Der Elektrotransporter von Ford ist da: In nicht weniger als 25 verschiedenen Konfigurationen startet der E-Transit im Mai. Wer jetzt bestellt, soll den Wagen noch 2022 bekommen, verspricht Ford-Pro-Europa-Chef Hans Schep. Wir haben eine kurze Testfahrt mit der Kastenwagen-Version absolviert und uns über das Auto sowie das Angebot von Ford Pro informiert.

Als Testwagen haben wir uns eine etwas kleinere Version ausgesucht, den L2H2 350 mit 3,5 Tonnen zulässigem Gesamtgewicht und dem mittleren Radstand (3,30 Meter). Der gefahrene Kastenwagen hat eine dreisitzige Einzelkabine; außerdem wird noch eine Doppelkabine mit vier Türen sowie ein Fahrgestell angeboten. Für alles andere, was man sich so vorstellen kann, zum Beispiel einen neunsitzigen Bus, eine Campingvariante, Sonderversionen mit Kühlung etc. ist Ford Special Vehicles zuständig, das diese Versionen aber nicht selbst baut, sondern allenfalls einen Kooperationspartner nennt, der den Umbau vornimmt.

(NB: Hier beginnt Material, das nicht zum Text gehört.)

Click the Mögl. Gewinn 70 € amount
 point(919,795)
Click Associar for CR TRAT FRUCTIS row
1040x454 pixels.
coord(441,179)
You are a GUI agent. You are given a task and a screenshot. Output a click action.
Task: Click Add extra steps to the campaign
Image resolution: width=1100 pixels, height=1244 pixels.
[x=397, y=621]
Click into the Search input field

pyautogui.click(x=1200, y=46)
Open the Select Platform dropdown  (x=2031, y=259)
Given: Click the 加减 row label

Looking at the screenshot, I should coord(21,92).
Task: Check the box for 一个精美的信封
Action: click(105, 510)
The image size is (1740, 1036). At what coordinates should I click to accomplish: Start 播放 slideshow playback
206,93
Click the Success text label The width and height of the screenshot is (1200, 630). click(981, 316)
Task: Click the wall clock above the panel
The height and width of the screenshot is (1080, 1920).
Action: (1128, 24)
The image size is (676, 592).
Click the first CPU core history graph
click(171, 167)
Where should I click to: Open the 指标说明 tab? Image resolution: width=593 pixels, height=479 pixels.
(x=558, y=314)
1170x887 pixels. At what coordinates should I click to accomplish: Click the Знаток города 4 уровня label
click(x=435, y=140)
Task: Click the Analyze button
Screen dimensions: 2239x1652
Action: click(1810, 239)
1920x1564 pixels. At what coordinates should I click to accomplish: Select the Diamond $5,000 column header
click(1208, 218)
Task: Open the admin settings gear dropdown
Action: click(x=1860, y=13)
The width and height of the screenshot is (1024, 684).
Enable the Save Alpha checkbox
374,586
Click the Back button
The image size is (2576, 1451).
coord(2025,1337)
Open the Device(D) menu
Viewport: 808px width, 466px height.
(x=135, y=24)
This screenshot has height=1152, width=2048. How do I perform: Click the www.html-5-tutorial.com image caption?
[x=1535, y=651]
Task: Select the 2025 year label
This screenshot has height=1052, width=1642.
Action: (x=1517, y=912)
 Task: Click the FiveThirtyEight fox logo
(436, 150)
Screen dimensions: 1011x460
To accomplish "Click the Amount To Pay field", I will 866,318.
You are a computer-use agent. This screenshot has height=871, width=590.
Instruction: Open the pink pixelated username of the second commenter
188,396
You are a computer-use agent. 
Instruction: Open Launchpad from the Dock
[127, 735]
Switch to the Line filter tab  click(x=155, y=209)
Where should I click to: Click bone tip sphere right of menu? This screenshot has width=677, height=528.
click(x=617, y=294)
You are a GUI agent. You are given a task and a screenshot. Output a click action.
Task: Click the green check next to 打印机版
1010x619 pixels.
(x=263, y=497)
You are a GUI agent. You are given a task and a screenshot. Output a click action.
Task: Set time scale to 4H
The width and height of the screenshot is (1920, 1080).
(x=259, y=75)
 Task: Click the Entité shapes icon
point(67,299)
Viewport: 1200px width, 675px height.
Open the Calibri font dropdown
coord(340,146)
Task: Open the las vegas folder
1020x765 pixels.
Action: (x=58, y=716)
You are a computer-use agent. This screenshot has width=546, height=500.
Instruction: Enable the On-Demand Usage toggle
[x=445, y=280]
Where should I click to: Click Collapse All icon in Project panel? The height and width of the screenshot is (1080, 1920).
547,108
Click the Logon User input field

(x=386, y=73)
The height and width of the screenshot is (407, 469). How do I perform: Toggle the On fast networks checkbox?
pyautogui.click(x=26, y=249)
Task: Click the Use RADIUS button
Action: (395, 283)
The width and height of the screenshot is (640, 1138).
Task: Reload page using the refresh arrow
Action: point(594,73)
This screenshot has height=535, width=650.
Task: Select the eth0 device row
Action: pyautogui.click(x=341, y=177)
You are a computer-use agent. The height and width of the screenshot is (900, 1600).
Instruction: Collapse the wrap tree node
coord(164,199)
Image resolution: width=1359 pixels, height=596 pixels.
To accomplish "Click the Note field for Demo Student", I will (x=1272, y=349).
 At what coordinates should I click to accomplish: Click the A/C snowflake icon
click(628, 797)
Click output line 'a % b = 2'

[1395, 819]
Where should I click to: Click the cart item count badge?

Ford E-Transit L2H2 350: Das Cockpit
Ford E-Transit L2H2 350: 360-Gran-Rundumsicht-System

Cockpit und Losfahren

Im Cockpit fällt zunächst der riesige Touchscreen in der Mitte auf. Diesen 12-Zoll-Monitor besitzt der E-Transit sogar schon in der Basisvariante serienmäßig – sehr ungewöhnlich für ein Nutzfahrzeug. Auf dem Display läuft (bei der gefahrenen Trend-Ausstattung) eine recht gut funktionierende Navigation. Und beim Einlegen des Rückwärtsgangs werden die Bilder der Außenkameras gezeigt. Ebenfalls über den Monitor gewählt werden die drei Fahrmodi Normal, Eco und – nein, nicht Sport, sondern Slippery. Serienmäßig sind zudem eine Klimaautomatik, Sitzheizung und eine beheizte Frontscheibe.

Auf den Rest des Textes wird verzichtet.